### INPUT:

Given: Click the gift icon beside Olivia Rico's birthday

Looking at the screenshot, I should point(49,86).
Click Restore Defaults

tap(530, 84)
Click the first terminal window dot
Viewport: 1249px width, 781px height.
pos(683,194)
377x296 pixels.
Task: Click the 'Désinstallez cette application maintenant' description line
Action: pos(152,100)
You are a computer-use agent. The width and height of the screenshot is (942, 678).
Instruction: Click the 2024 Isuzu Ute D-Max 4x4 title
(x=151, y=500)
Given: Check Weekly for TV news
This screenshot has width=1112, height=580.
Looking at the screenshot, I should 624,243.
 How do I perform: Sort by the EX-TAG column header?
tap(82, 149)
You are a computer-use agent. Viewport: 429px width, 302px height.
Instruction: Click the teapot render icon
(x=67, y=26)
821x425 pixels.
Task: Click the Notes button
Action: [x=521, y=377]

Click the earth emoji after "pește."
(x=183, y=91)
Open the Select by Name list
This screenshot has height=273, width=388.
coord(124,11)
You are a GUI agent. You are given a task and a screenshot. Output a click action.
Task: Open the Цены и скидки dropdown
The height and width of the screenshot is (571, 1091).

### WHAT YOU NEED TO DO:
Output every entry again, exactly as given.

### EXERCISE RESULT:
Given: Click the gift icon beside Olivia Rico's birthday

Looking at the screenshot, I should point(49,86).
Click Restore Defaults

tap(530, 84)
Click the first terminal window dot
Viewport: 1249px width, 781px height.
pos(683,194)
377x296 pixels.
Task: Click the 'Désinstallez cette application maintenant' description line
Action: pos(152,100)
You are a computer-use agent. The width and height of the screenshot is (942, 678).
Instruction: Click the 2024 Isuzu Ute D-Max 4x4 title
(x=151, y=500)
Given: Check Weekly for TV news
This screenshot has width=1112, height=580.
Looking at the screenshot, I should 624,243.
 How do I perform: Sort by the EX-TAG column header?
tap(82, 149)
You are a computer-use agent. Viewport: 429px width, 302px height.
Instruction: Click the teapot render icon
(x=67, y=26)
821x425 pixels.
Task: Click the Notes button
Action: [x=521, y=377]

Click the earth emoji after "pește."
(x=183, y=91)
Open the Select by Name list
This screenshot has height=273, width=388.
coord(124,11)
You are a GUI agent. You are given a task and a screenshot. Output a click action.
Task: Open the Цены и скидки dropdown
The height and width of the screenshot is (571, 1091).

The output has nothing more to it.